### TEXT BLOCK
** start **
Guys, I know the feeling. You labor over something for weeks, months, even years, and when you reach the end, or what you think is the end, it’s so very tempting to stop, put down your pen or push aside your keyboard, and break out the champagne. You love what you’ve written, if only because (1) it’s finished and (2) it meets your expectations, which, let’s be honest, have been systematically lowered throughout the duration of your project. The last thing you want to do is pick over every word and line you’ve sweated over in a pointless effort to tear it apart.

I used to feel that way, too. In fact, I suppose a pretty substantial part of me still does. But today, on the eve of 2017, at the end of a year that so many people are calling a very bad year, if not a catastrophic one, I pause in my own revision work to offer other writers a new way of looking at revision.

I am learning to love this part of writing, because I see it as a perfect marriage between creativity and analysis. Note that I am  using the word “analysis,” not the word “criticism,” because that’s too negative for what I think we do in revision. The job of revision is to help make something better, not to tear it apart. (Tearing it apart should come later, during the critical review, but only in as much as the critic must tear something apart in order to see what it’s made of and how it works. A good critic will always put the work back together again after she does the work of criticism.)
** end **
### DATASET EXCERPT
** start **
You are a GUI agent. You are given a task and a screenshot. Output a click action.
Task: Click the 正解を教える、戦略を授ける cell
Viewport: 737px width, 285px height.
** end **
Carry on the passage about learning to love revision, beginning right after its final sentence.

### RESULT
My secret to loving revision, then, is this: Revising a work must involve a willing, enthusiastic attitude. The writer must regard the task of revising with excitement, because it is this part of writing that really shows the essence of craftsmanship, that separates those who write for fun (whether they are published authors or not) from those who write because they are compelled to do so. But how can a writer change their attitude about this pain-in-the-ass time sink? I’ve devised a very simple solution. Instead of hoping that your work contains few mistakes and needs minimal revision, you should assume that it houses many mistakes, some of them not easy to find. Rather than bewailing the need to revise, growing bored and frustrated with finding topical errors, learn to use revision as a sonar device to locate the buried as well as the superficial mistakes. Once found, even deep mistakes are usually fairly easy to fix–much easier to fix than most writers would think. I’ve found that when you let go of the inherent desire not to have to fix something and give yourself over to the idea that fixing it is not only a good thing to do, but an entertaining and satisfying aspect of the nature of the job, revision loses its drudgery. It becomes a pleasant and in some ways delightful stage in the work of creation, and it invites the best use of problem-solving tactics–and creativity–a writer possesses.

There you have it. Stop avoiding revision. (You know you have.) Change your attitude–for real. Love revision and all it offers. Because it’s revision, and not the mere act of writing itself, that makes us real artists. Any third-grader can write. Only a real writer has the ability, and the drive, to revise.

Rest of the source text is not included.